Fallacy #2 – The data sets themselves could easily be skewed and re-framed according to the controllers of the computer programmers who aspired to shape government policy. We have already seen how this technique was used to drive fallacious results of future scenarios under the hand of Imperial College’s Neil Ferguson and the same technique has been applied in ecological modelling as well.
This use of skewed, under-defined statistics, projected into the future in order to “act preventatively on future crises” became a hegemonic practice for the next 40 years and has been used by neo-Malthusians ever since to justify the increased rates of war, poverty and disease across the world.
With the Limits to Growth computer models, a scientific veneer was given to the cultish efforts of fringe neo-Malthusians like Stanford University’s Paul Ehrlich, whose 1968 book The Population Bomb tried to forecast an inevitable global planetary crisis where oil would dry up, arable lands would dry away and resources would disappear by the year 2000. Ehrlich’s cynical thesis won over a cult following but due to its airy generalizations, it didn’t win many converts among policy making or scientific circles. The Club of Rome changed all of that, making Ehrlich’s book a best seller by 1972.
To get a sense of the roots of Ehrlich’s Malthusian outlook, it is worth appreciating his hateful concept of human nature as little more than thoughtless cancer cells growing at geometric rates and slowly killing its host. In his 1968 book, he wrote:
“A cancer is an uncontrolled multiplication of cells; the population explosion is an uncontrolled multiplication of people. We need to shift our efforts from the treatment of the symptoms to the cutting out of the cancer. The operation will demand many apparently brutal and heartless decisions.”
Ehrlich’s protégé John Holdren, who helped lead the shutdown of NASA’s manned space systems and slashed what little remained of an American fusion program as Obama’s science Czar from 2009-2017, added his voice to this new Malthusian priesthood in his 1977 book Ecoscience (co-authored with Ehrlich).

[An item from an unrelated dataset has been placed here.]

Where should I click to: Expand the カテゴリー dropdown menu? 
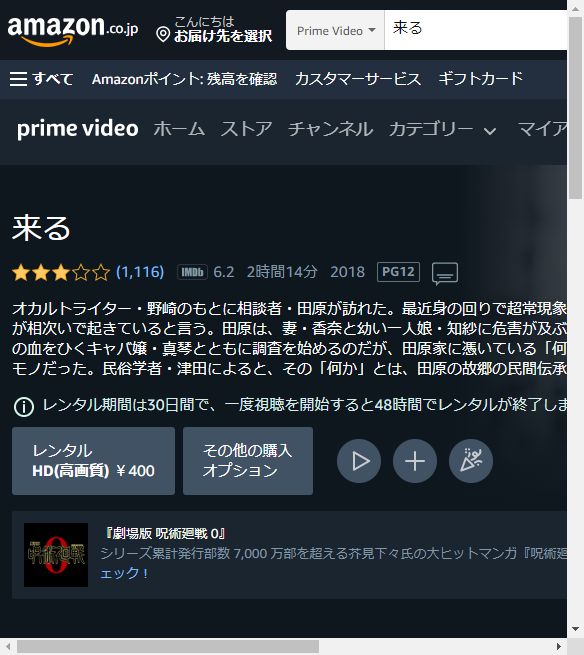[443, 129]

On pg. 942 we find a clear blueprint for a system of green global governance which the duo saw as the only solution to the oncoming population bomb:
“Perhaps those agencies, combined with UNEP and the United Nations population agencies, might eventually be developed into a Planetary Regime – sort of an international superagency for population, resources, and environment. Such a comprehensive Planetary Regime could control the development, administration, conservation, and distribution of all natural resources, renewable or nonrenewable, at least insofar as international implications exist. Thus the Regime could have the power to control pollution not only in the atmosphere and oceans, but also in such freshwater bodies as rivers and lakes that cross international boundaries or that discharge into the oceans. The Regime might also be a logical central agency for regulating all international trade, perhaps including assistance from DCs to LDCs, and including all food on the international market. The Planetary Regime might be given responsibility for determining the optimum population for the world and for each region and for arbitrating various countries’ shares within their regional limits. Control of population size might remain the responsibility of each government, but the Regime would have some power to enforce the agreed limits.”
Under this heartless logic, nation states simply had to be converted into tools for imposing depopulation programs rather than naively endeavoring to end colonialism, poverty and war as John Kennedy, Bobby Kennedy, Charles de Gaulle, Daniel Johnson, Enrico Mattei or Martin Luther King had once attempted.